Your Alexa Dashboards Settings

Manage an HTTP/2 Connection with AVS

The Alexa Voice Service (AVS) exposes an HTTP/2 endpoint and supports cloud-initiated directives, which allow you to access Alexa’s built-in capabilities, such as timers and alarms, media transport controls, voice-controlled volume adjustment, and Amazon Alexa app integration. This page provides instructions for creating and maintaining an HTTP/2 connection with AVS.

Key Terms and Concepts

  • Frame: The basic protocol unit in HTTP/2; each frame serves a different purpose, for example HEADERS and DATA frames form the basis of HTTP requests and responses.
  • Stream: An independent, bidirectional sequence of frames exchanged between a client and server within an HTTP/2 connection. For detailed information, see Streams and Multiplexing in RFC 7540.
  • Interfaces: AVS exposes interfaces (SpeechRecognizer, AudioPlayer, SynchronizeState, etc.) that provide your product access to Alexa’s built-in skills.
  • Downchannel: A stream you create in your HTTP/2 connection, which is used to deliver directives from the cloud to your client. The downchannel remains open in a half-closed state from the device and open from AVS for the life of the connection. The downchannel is primarily used to send cloud-initiated directives and audio attachments to your client.
  • Cloud-initiated Directives: Directives sent from the cloud to your client. For example, when a user adjusts device volume from the Amazon Alexa App, a directive is sent to your product without a corresponding voice request.

Prerequisites

Before creating an HTTP/2 connection with AVS, you’ll need to:

  • Obtain an Access Token

    To access AVS, your product needs to obtain a Login with Amazon (LWA) access token, which grants your product access to the API on a customer’s behalf. There are two methods used to obtain an access token for use with AVS.

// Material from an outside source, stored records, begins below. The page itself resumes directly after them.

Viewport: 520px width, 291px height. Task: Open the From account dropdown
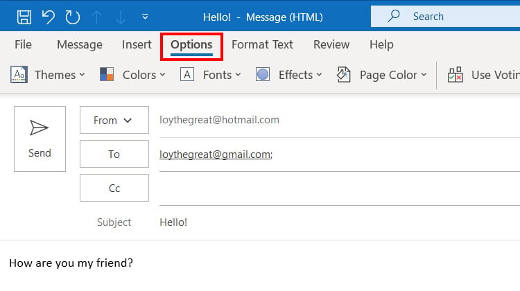114,120
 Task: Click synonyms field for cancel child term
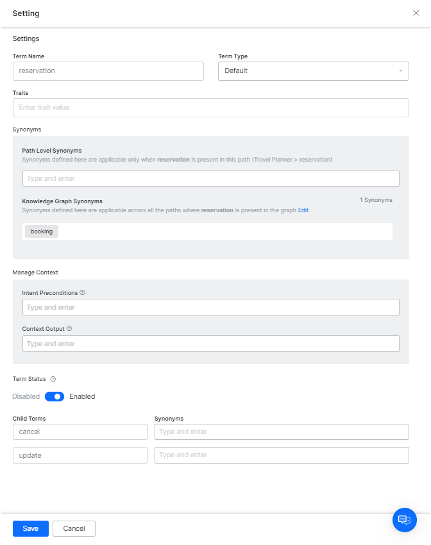point(282,432)
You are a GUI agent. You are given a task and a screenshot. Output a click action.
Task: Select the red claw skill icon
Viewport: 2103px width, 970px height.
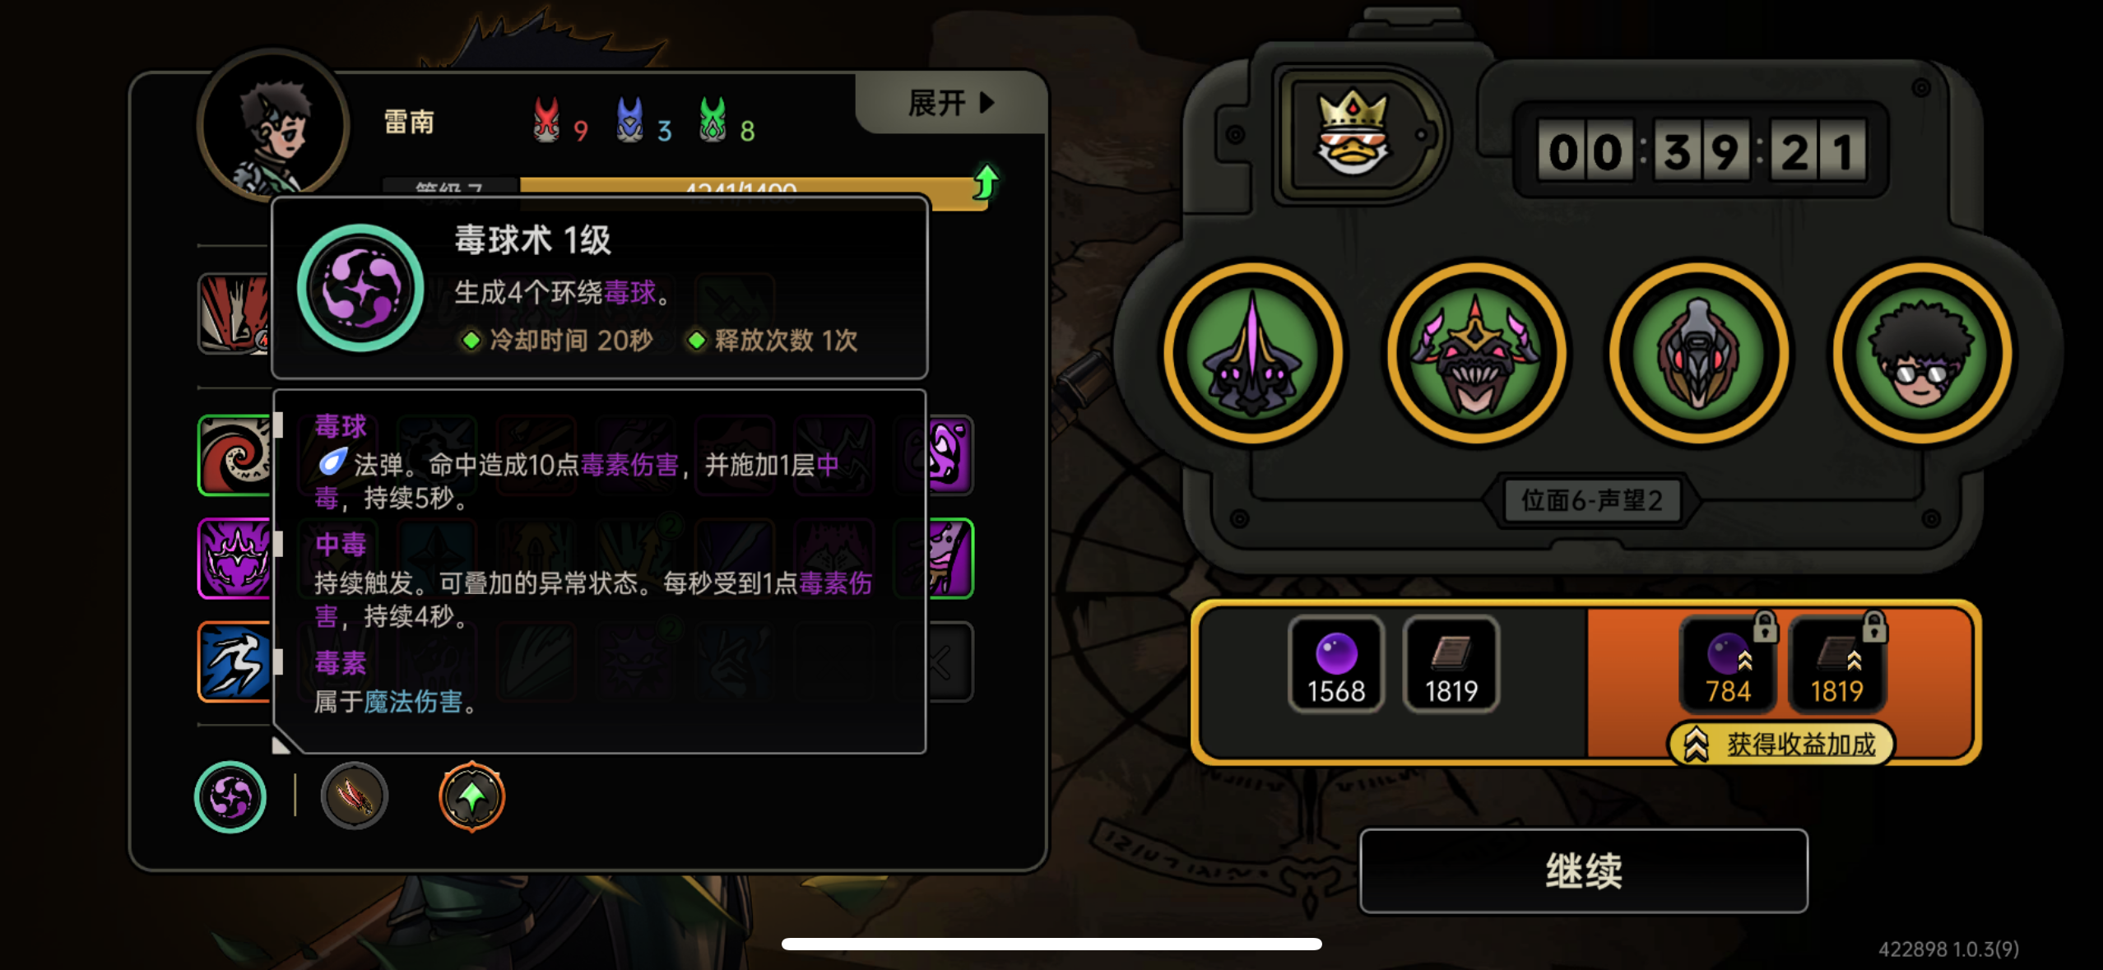[355, 796]
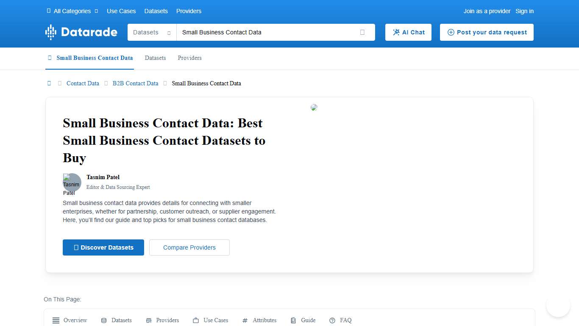Open the All Categories dropdown
The width and height of the screenshot is (579, 326).
(72, 11)
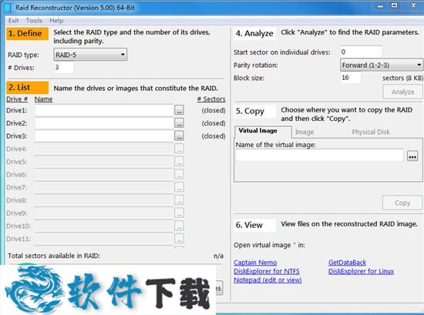The width and height of the screenshot is (424, 315).
Task: Select the Image tab in Copy section
Action: pos(305,132)
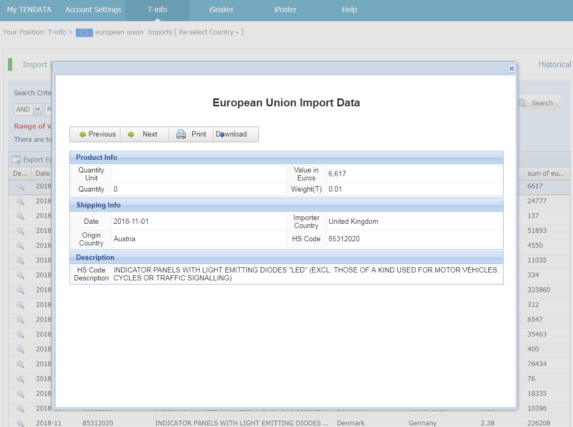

    Remote Authorization is used to authorize devices using a companion website or mobile app.

    Local Authorization is used to authorize Alexa directly from an AVS-enabled product.

    The LWA access token you obtain must be sent to AVS in the header of each event. If authentication fails for any reason the connection with AVS is closed.

    The following is a sample header. In addition to your access token, a boundary term is required in the header of each event sent to AVS.

    :method = POST  
    :scheme = https  
    :path = /{{API version}}/events
    authorization = Bearer {{YOUR_ACCESS_TOKEN}}
    content-type = multipart/form-data;  boundary={{BOUNDARY_TERM_HERE}}
    
  • Choose an HTTP/2 Client Library

    The following HTTP/2 client libraries are recommended for use with AVS:

    Language Library
    C / C++ nghttp2
    C / C++ curl and libcurl
    Java OkHttp
    Java Netty
    Java Jetty

    For a complete list of implementations, see GitHub.

Base URL

Region Supported Countries URL
Asia Japan https://avs-alexa-fe.amazon.com
Europe Austria, Germany, India, UK https://avs-alexa-eu.amazon.com
North America Canada, US https://avs-alexa-na.amazon.com

Creating an HTTP/2 Connection

When your product is powered on it should create a single HTTP2 connection with AVS. This connection is used to handle all directives and events, including anything that is sent to your client on the downchannel stream. For additional details regarding connection management, see server-initiated disconnects below.

Maintaining a connection with AVS requires two things:

  1. To establish a downchannel stream your client must make a GET request to /{{API version}}/directives within 10 seconds of opening the connection with AVS. The request should look like this:

    :method = GET  
    :scheme = https  
    :path = /{{API version}}/directives
    authorization = Bearer {{YOUR_ACCESS_TOKEN}}   
    

    Following a successful request, the downchannel stream will remain open in a half-closed state from the client and open from AVS for the life of the connection. It is not uncommon for there to be long pauses between cloud-initiated directives.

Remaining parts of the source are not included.